Une deuxième notion a été interrogée, celle de la compétence ou du savoir-faire de l’intervention collective. Cette notion avancée de façon aussi fréquente que la précédente, laisse la place à la question des finalités de l’intervention sociale, ouvrant un débat parfois vif entre professionnel-les d’un même métier, entre équipes pluridisciplinaires d’une même institution : « Comment qualifier les interventions à court terme, reposant sur la mobilisation de dispositifs individuels préétablis ? S’agit-il encore d’intervention sociale au sens d’une action inclusive des personnes dans un vivre ensemble, de faire société ? ».Ces « débats internes » débouchent sur une autre approche des interventions sociales : Comment rechercher de nouvelles modalités d’intervention, de nouvelles réponses à créer avec les personnes rencontrées, sans que soit définie a priori la réponse apportée ? Cette marge de manœuvre, nécessaire aux interventions collectives, inclurait alors la dimension participative inscrite dans les politiques publiques. La question se transforme, il s'agit d'envisager et de reconnaître au sein des institutionsdes espaces de mises en discussion, des temps de mise en recherche collective des solutions. Cette transformation trouve un écho dans l'une des formulations du Plan gouvernemental en faveur du travail social : « La rénovation des pratiques passe enfin par la confiance laissée aux acteurs, qu’ils soient publics ou privés pour innover. Parce que le travail social intervient sur l’humain dans une société par définition en mouvement permanent, celui-ci doit être en processus d’amélioration permanente. »5. Mais cette « confiance laissée aux acteurs », ce devrait être aussi un « espace d'autonomie » (Vuille, 1981) reconnu, permettant de mobiliser cette démarche partagée de la recherche-action en travail social.

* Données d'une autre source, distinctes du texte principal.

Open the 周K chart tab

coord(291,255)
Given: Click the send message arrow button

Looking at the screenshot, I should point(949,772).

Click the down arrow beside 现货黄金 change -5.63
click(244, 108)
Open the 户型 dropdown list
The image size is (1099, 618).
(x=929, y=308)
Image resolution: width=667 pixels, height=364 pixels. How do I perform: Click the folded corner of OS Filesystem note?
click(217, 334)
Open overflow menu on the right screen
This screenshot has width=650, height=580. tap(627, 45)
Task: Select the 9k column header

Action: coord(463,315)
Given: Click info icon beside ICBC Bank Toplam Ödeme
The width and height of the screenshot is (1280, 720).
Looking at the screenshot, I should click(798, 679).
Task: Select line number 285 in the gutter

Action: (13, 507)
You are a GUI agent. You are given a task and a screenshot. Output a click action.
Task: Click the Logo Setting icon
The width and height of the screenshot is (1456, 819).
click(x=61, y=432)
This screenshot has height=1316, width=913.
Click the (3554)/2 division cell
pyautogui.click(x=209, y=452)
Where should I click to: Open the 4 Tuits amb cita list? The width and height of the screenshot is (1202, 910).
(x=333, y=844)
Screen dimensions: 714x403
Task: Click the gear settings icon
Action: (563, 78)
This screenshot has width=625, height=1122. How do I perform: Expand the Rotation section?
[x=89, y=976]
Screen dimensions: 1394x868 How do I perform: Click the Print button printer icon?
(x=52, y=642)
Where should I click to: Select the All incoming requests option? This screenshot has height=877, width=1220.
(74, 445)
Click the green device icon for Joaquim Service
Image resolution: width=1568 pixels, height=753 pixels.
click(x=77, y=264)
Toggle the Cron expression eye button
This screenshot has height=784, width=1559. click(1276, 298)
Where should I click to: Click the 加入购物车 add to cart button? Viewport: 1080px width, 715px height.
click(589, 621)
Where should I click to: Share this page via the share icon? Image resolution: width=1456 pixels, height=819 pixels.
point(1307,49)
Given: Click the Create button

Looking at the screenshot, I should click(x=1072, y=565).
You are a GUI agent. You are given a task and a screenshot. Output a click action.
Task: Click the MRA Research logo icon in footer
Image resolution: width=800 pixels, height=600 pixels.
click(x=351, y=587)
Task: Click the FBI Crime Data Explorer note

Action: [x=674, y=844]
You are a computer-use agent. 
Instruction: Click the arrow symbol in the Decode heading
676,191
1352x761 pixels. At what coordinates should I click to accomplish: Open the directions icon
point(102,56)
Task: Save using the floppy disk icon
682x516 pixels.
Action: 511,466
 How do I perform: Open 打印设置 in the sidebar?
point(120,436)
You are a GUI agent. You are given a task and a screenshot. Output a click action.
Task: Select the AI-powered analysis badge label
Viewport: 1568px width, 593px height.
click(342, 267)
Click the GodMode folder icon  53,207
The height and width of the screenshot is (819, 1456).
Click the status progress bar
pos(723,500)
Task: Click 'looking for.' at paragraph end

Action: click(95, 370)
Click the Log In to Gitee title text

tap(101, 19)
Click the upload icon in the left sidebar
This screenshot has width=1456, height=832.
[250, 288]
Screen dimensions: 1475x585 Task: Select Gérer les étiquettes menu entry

Les repères du côté des publics concernés ou destinataires des interventions

Les actions répertoriées présentent toutes un brassage des publics sur un territoire, soit dès le démarrage, soit chemin faisant à l’inverse d’actions à public cible ou identifié comme seul ressortissant d’une intervention sociale. Ce constat est une base importante dans une perspective de développement social et dans un contexte de questionnement des politiques de solidarité. Il permet d'attester d'une capacité collective à faire ensemble indépendamment de catégories d'appartenances figées. Il implique de penser le point de départ de l'action - souvent nommé problématique ou présupposé intervention sociale - comme une question communepartageable par une part importante, souvent hétérogène, de la population d’un territoire indépendamment de catégories a priori discriminantes, ce que l’on nommera ensuite intérêt collectif. Les exemples présentés parlent de « soutien à la parentalité », de « renforcement de la compétence parentale », de « mise en relations intergénérationnelles », de « lutte contre l'isolement », de « renouer des relations sociales ».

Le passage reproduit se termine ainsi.